Unraveling dynamical behaviors of zinc metal electrodes in aqueous electrolytes through an operando study

Metallic zinc is an ideal anode material for aqueous rechargeable zinc-ion batteries (ZIBs) owing to its high capacity in theory, low redox potential, high security and low cost. However, metallic zinc anodes suffer from an inferior long-term cycling stability, due to zinc dendrite growth, zinc corrosion and other factors. Elucidating potential reasons for these issues is desperately needed for large-scale applications of metallic zinc anodes.

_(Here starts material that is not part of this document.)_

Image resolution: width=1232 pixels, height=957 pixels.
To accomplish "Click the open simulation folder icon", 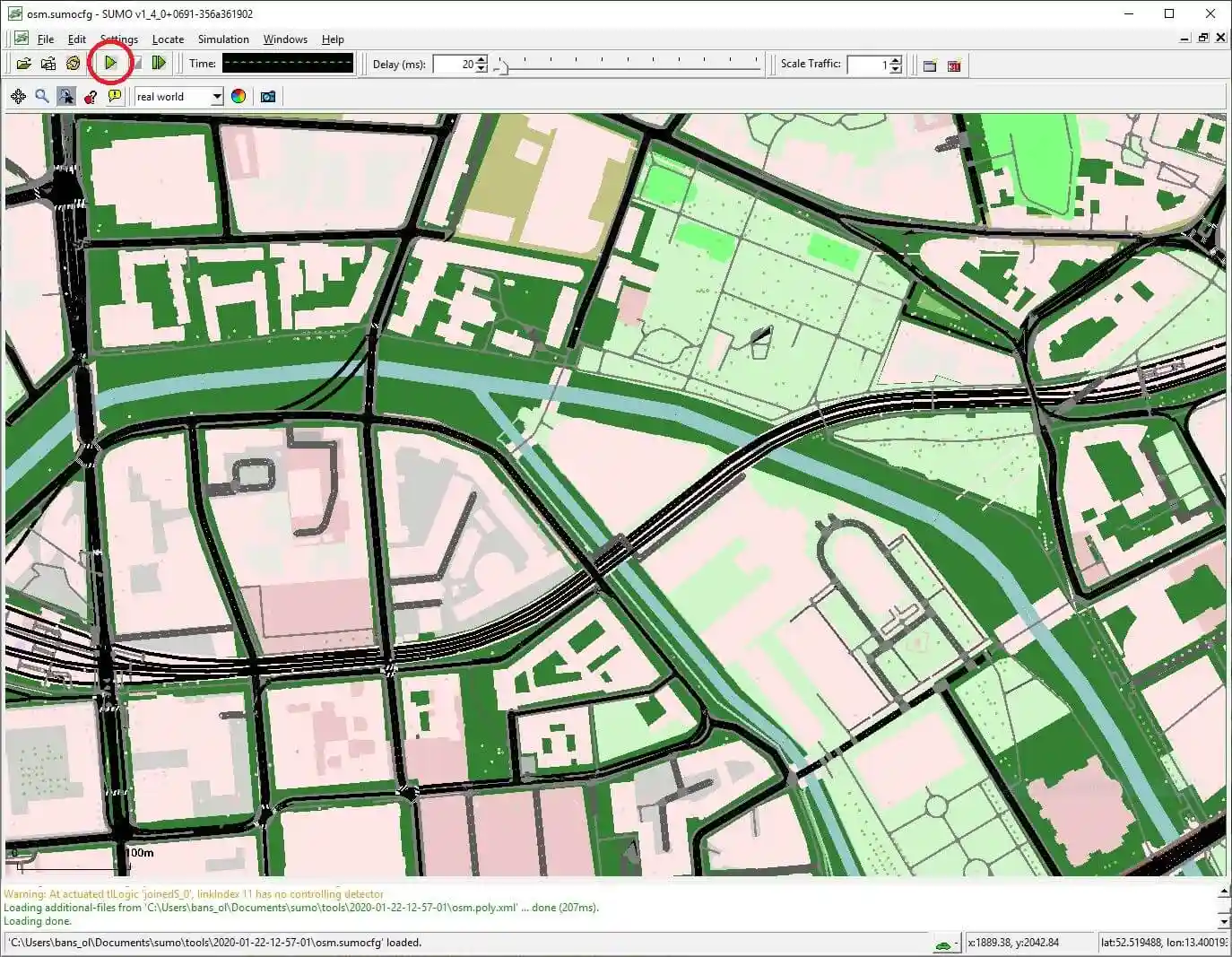I will (x=24, y=64).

Herein, we aim to parse zinc stripping/plating behaviors and dendrite growth in various aqueous electrolytes and explore the mechanism of failure process of metallic zinc electrodes by combining an operando transmission electron microscope (TEM) technique, electrochemical analysis and theoretical calculation. Besides, effects and acting mechanism of Mn2+ and CF3SO3− in zinc-salt aqueous electrolytes on zinc plating/stripping behavior were investigated. The results demonstrated that adding Mn2+ could suppressed zinc dendrite growth by forming manganese-based compounds clusters around zinc electrodes during zinc plating process. In addition, dendrite-free anode was garnered when Zn(CF3SO3)2 was employed as electrolyte, enabling the superior stability and excellent reversibility of Zn/Zn symmetric cell. This work not only reports a deep understanding of zinc stripping/plating behaviors in aqueous electrolytes, but also provides effective strategies to achieve long-term stable zinc anodes and ZIBs.